David: That is the LA Office of Finance confirming the ULA threshold jumps from $53M to $54M on July 1. 1. Three weeks left. Three weeks.
Jordyn: The clock is running. And here's the thing, though. That's just the opening act.
David: And here's the thing, though. That's just the opening act. We're going to go deep on Measure ULA's three-year scorecard. $1.2 billion collected, only $120 million spent.
Jordyn: Cute math, right? And a UCLA-RAND study saying 1910 fewer apartments built every year because of it. So real talk. City Hall had a chance to reform this. This
David: Hmm.
Jordyn: and passed.
David: Passed. Now Howard Jarvis has a statewide repeal on the November ballot. The reform window closed and the wrecking ball showed up.
Jordyn: Basically.
David: Then you get into the mechanics. A $15 million Bird Streets home in escrow right now. And there are three dates every seller above $5.4 million needs to know: June 25th, July 1, and November 3rd.
Jordyn: And a post-election trap nobody's talking about. Between the November vote and the December certification date, you still pay full ULA rates even if repeal wins.

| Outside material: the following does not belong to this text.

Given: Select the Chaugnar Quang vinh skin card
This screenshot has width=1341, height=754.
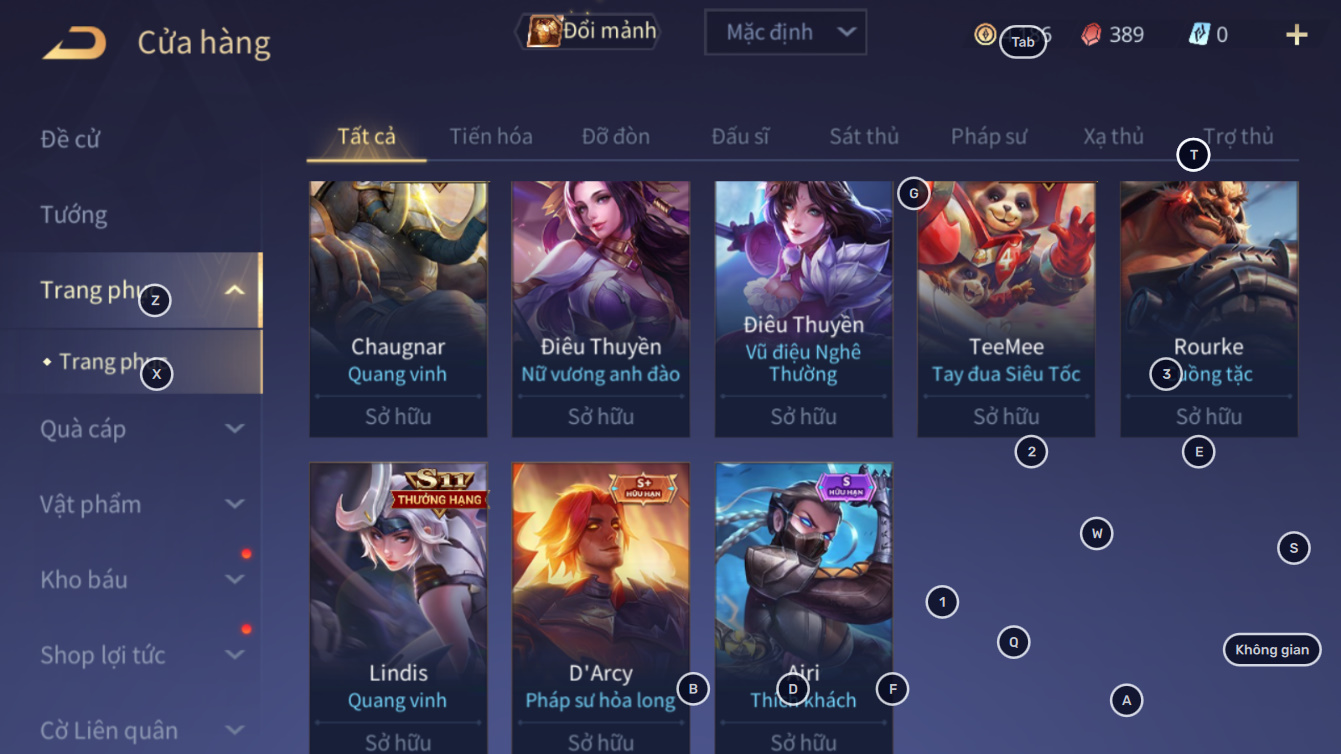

David: Congratulations on your yes vote. Here's your $600,000 tax bill.
Jordyn: And we're mapping how this hits differently across the West Side: Brentwood Spec Band, Holmby Hills, Bel Air. Not a uniform story.
David: The danger zone is a lot narrower than people think.
Jordyn: We've got a full seller decision tree, too, and David and I... I do NOT agree on whether Sacramento deals before June twenty fifth.
David: We do not. All right, let's get into it. The five point five million Brentwood Sprint is up first. (three)
Jordyn: Okay, so get this: Brentwood, five-point-five million dollars; canyon views, pool, the whole thing, and on paper, gorgeous deal. But here is the number that reframes everything—two hundred twenty thousand dollars.
David: That's not the asking price—that's the tax exposure depending on which side of June thirtieth you close.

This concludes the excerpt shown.